Debopama Sen, head of payments, Citi Services, and Biswarup Chatterjee, head of partnerships and innovation, Citi Services, told Karen Webster that when it comes to payments, banks must offer choice, speed and transparency to their enterprise clients.
Otherwise, they risk losing business to digital upstarts — and as much as 10% of revenues.
Noted Sen, as more commerce moves online, companies that have historically been linked to what might be thought of as “traditional” supply chains “are now, increasingly dealing directly, and digitally, with consumers, with smaller merchants, with gig economy players, with influencers, with a whole different set of counterparties.” B2B eCommerce is emerging as an integrated experience, demanding that trade financing is firmly woven into the technological infrastructure linking buyers and suppliers.
“The payment solutions that [banks] are offering to their customers need to be completely and seamlessly embedded within the commercial transactions they’re doing for their clients,” Sen said.
All facets of commerce, Chatterjee said, are migrating away from cash and paper checks to faster payments, and he said technology is opening consumer and smaller-scale merchant businesses to instant payment opportunities. 2023, he said, “has been the time where you’ve seen a ‘stitching together’ of many things to create mass adoption and scale.”
The post-pandemic digital age offers both challenge and opportunity for Citi’s TTS business, Chatterjee said, adding that the past year has been dominated by discussions with treasurers seeking to use data to improve their analytical decision making and build better forecasting and hedging models, as well as improve processes.
Citi’s own opportunities lie in crafting microservices underpinned by data and artificial intelligence, API-enabled connectivity and tokenization.
“We’re in the middle of a larger transaction chain,” said Chatterjee, and “in some cases, we’re the central place where both counterparties meet for the transaction to clear. In other cases, we’re in the middle where there’s another financial institution required to complete the transaction.”
Those varied counterparties may prefer digital wallets or pay-by-bank — and instant payments are increasingly on the radar, Sen said. The shifting expectations are transforming the ways in which providers like Citi are bundling their own solutions to commercial clients. Sen offered the example where Citi, one of the largest multicurrency issuers of virtual cards and travel solutions, has been embedding those functions into travel management solutions and embedding virtual card solutions for corporate cardholders.

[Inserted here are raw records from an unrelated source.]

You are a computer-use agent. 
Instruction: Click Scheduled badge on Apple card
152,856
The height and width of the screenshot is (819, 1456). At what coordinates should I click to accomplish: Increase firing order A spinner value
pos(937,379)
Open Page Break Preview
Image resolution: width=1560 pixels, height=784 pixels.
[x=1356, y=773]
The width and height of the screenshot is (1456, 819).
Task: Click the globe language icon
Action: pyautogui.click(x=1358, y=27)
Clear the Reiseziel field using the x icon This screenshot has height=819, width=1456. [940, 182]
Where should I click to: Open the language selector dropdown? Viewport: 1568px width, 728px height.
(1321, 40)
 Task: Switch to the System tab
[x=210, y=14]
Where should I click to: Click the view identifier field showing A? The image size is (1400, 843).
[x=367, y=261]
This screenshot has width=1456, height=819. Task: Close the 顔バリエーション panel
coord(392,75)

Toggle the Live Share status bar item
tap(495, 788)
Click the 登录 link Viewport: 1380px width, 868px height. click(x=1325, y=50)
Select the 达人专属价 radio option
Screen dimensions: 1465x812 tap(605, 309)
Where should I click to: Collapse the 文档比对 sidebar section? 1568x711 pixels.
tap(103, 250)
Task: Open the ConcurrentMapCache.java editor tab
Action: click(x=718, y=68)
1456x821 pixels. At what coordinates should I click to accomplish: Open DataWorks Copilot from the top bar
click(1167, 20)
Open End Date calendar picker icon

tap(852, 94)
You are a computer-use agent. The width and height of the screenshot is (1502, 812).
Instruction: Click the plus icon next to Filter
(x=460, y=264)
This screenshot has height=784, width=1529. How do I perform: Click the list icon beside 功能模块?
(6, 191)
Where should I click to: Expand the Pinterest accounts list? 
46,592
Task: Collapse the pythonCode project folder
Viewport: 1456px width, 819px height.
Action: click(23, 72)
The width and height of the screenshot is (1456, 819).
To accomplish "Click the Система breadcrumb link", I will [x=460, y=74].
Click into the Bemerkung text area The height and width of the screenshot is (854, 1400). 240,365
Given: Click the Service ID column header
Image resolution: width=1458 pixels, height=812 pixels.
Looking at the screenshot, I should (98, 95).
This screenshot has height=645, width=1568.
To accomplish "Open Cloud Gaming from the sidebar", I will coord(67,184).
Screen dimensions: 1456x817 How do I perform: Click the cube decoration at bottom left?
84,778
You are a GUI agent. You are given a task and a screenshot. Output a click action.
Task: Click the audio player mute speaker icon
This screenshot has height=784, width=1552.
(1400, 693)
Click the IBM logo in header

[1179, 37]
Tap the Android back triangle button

Citi’s banking clients are aware of the risks associated with not catering to those demands, Sen said. Citi’s own research shows that dozens of banks surveyed estimated that if they don’t take action quickly to meet cross-border, instant payment demands, they could lose as much as 10% of market share, and an equal percentage of sales.
The banks themselves, particularly those serving clients in Asia and Europe, the Middle East and Africa (EMEA), are taking a “co-creator,” collaborative approach with Citi to address specific business problems, using mobile banking applications to keep client loyalty and even win back customers. Sen estimated that some of Citi’s forward-thinking banking partners have been able to win back 7% to 10% market share by embedding financial activities into their online options with speed and agility, as APIs remove integration burdens and frictions.
Co-creating, said Chatterjee and Sen, has a positive ripple effect as solutions and new payment options scale quickly across customer bases. The roadmap to 2024, said Sen, must improve risk management in an age where faster payments and new counterparties demand Citi support treasurers as they embed controls into their processes as those processes are built out — pivoting, for example, from a dealer/distributor model to marketplaces and subscription offerings.
As the digital transformation of the treasury function continues, Chatterjee said, AI will increasingly be in the conversation as Citi works with corporate and banking clients.
“There’s a level of readiness and ability to do something” with generative AI, he said, “and we’re just at the tip of the iceberg.”
The natural progression will entail traditional AI being applied for structured transactions — but down the line, generative AI has the potential to significantly impact the customer experience, with faster customer response times.
Modernization will also be tied to tokenization, which creates more efficient alternatives to wholesale bank settlements, Chatterjee said.
Whether the clients are corporates looking to embrace eCommerce or financial institutions eyeing more presence in wholesale banking, there are higher volumes of payments crossing a variety of channels, across a variety of use cases.
Against that backdrop, said Chatterjee, “You’re starting to see the requirement that technology within banks and within networks must address some of these challenges that the new and evolving economy is facing.”